## TAREFAS
a: Responda com base no texto sobre as finanças públicas:
(i) De que valor partiu o saldo estrutural da zona euro ao cair a pique em 2020?
(ii) Qual é o crescimento da economia portuguesa previsto pelo FMI no relatório?
(iii) Que variação do PIB para 2023 o Governo projeta no Programa de Estabilidade?
b: Reescreva o trecho do texto sobre as finanças públicas desde "O FMI, num relatório" até "da economia portuguesa.", inclusive, trocando "guerra na Ucrânia" por "crise energética".

## TEXTO
:::
No total da zona euro, o saldo estrutural caiu a pique em 2020, de -0,5% para -4,5% e, até 2022, deverá subir para -3,5% — a três pontos percentuais do nível pré-crise.
Apesar de Portugal estar entre os países que mais sofreu com os efeitos da pandemia (com o turismo, por exemplo) destaca-se neste indicador por ser também um dos que menos deixou o défice público derrapar.
E a aposta em medidas sem impacto imediato no défice, como as moratórias de crédito ou a concessão de garantias públicas para empréstimos, em vez de mais apoios financeiros diretos às famílias e às empresas, explica em larga medida o desempenho das finanças públicas portuguesas neste período.
É preciso não esquecer ainda que os números referentes a 2022 apresentados pelo FMI para Portugal e para os outros países são ainda uma estimativa.
No caso de Portugal, o FMI aponta, em comparação com o que está previsto na proposta de OE apresentada pelo Governo na semana passada, para um crescimento mais fraco este ano e para um défice orçamental mais alto.
O FMI, num relatório marcado pelos efeitos negativos da guerra na Ucrânia na economia mundial, prevê um crescimento de apenas 4% da economia portuguesa.
São menos 1,1 pontos percentuais do que a projeção que o próprio Fundo tinha feito em outubro, antes do início da guerra.
Ficam também consideravelmente abaixo dos 4,9% usados pelo Governo, como base para a proposta de OE entregue no Parlamento.
Governo mais otimista que o FMI
O FMI é claramente menos otimista que o Executivo português, algo que é evidente nas previsões para 2023 — ano para o qual o Fundo projeta um crescimento da economia portuguesa de 2,1%, comparando com a variação de 3,3% do PIB projetada pelo Governo no Programa de Estabilidade.
:::
[Dados de origem]
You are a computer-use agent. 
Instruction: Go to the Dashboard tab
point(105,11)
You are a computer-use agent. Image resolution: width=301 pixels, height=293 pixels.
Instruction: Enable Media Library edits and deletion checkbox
:::
## RESPOSTAS POR ITEM
a:
(i) -0,5%
(ii) 4%
(iii) 3,3%

b:
O FMI, num relatório marcado pelos efeitos negativos da crise energética na economia mundial, prevê um crescimento de apenas 4% da economia portuguesa.